The idea is that the resistor pulls the base up to the emitter's voltage to prevent it turning on due to leakage current. The 10k "bleeds away" any leakage current.

If I understand correctly, the PNP will be on if the base has 0.7 V less then the voltage on the emitter.

Correct.

But when the opto is on, then the base is in a voltage divider (in between the 10k and the 1k resistors) so then again, the voltage on the base should be less then the one on the emitter.

That's correct and the base-emitter junction voltage will be about 0.7 V. (It behaves like a diode.)

How can this PNP be turned off?

Easy. Turn off the opto-isolator. Now no current will flow through the 1k resistor, the 10k resistor will pull the base up to the emitter's voltage, the base will not be forward biased and the transistor will turn off.


Could you try explaining the « the resistor pulls the base up to the emitter's voltage » in other words.

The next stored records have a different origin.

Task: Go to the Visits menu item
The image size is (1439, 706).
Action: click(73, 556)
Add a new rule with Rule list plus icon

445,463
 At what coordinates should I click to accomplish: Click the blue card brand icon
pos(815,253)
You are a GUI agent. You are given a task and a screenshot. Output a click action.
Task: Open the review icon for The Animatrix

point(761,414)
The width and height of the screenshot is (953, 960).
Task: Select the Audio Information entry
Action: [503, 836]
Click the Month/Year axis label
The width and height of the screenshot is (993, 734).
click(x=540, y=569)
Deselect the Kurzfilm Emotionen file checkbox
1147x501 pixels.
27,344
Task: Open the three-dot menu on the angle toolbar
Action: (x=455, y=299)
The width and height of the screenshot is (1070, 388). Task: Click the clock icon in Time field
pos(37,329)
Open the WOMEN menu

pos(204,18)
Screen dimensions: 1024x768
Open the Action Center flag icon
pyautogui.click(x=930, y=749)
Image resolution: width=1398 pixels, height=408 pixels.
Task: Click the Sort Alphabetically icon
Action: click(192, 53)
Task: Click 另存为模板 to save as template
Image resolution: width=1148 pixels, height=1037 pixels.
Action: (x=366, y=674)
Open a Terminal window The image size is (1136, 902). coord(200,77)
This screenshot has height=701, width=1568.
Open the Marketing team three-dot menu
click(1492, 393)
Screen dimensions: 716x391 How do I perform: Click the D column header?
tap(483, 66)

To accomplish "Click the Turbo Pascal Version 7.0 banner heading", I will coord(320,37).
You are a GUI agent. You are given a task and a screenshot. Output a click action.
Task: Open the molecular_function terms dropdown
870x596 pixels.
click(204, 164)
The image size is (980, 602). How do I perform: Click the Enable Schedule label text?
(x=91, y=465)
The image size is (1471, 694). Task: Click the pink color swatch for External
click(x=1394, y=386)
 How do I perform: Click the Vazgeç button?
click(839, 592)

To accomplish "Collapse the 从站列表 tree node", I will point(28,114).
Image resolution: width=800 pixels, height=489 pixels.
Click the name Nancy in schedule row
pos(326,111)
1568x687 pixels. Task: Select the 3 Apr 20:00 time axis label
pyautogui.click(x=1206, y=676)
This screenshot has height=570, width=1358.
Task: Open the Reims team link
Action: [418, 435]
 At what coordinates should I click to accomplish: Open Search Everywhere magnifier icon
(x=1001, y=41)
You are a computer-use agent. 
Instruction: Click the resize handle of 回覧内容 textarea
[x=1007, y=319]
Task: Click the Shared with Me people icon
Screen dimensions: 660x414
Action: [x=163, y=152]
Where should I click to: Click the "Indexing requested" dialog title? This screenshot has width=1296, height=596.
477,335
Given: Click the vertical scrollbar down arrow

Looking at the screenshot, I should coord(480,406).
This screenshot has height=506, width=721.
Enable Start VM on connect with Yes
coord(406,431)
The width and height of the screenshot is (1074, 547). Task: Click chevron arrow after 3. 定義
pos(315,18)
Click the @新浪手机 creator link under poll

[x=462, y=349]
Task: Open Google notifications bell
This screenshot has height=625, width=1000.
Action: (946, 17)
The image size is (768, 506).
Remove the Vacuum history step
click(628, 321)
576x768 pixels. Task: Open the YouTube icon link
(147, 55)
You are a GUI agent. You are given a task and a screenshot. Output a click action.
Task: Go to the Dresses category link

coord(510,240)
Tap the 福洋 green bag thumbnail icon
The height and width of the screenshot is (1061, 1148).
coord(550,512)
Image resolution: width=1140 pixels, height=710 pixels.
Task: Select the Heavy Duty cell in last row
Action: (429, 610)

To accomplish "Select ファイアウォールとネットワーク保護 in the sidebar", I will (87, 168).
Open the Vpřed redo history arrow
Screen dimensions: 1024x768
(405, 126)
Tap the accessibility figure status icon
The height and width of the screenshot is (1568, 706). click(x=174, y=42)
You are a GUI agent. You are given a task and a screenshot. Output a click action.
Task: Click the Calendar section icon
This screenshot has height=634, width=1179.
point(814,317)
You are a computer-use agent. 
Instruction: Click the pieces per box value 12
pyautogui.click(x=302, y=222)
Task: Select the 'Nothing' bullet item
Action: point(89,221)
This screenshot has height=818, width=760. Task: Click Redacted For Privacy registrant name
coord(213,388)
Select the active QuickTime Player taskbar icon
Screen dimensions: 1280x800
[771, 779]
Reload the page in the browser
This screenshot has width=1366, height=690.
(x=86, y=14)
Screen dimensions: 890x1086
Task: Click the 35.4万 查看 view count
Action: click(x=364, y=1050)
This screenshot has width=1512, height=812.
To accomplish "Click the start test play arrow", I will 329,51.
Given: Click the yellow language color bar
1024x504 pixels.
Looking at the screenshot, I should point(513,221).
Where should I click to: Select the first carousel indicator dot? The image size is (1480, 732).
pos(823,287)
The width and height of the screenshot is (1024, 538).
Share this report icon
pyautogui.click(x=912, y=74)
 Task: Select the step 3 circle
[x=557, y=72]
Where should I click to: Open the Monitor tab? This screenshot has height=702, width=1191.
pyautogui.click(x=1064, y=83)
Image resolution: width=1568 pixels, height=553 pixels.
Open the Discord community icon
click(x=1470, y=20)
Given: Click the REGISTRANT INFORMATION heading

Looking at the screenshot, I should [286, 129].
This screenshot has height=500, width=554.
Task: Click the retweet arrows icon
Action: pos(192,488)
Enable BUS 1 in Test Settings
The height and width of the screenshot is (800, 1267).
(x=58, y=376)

Due to thermal effects the transistor will leak a little current between the emitter and the collector. This means it is not fully "off". By connecting the base to the emitter we can stop this - but then we would need another switch in that connection to allow the transistor to work normally. Instead we connect the base to the emitter with a resistor. The resistor is a high enough value not to affect the rest of the circuit (your 1k is much stronger due to its low resistance) but it's low enough that any charge on the base is bled back to the positive supply and the transistor is turned fully off.

This might be easier to understand for the NPN case because we are more used to referencing everything from the ground rail.

For a specification, have a look at page 2 of the 2N2222 datasheet. You'll see the current is tiny, even at 50 V VCB.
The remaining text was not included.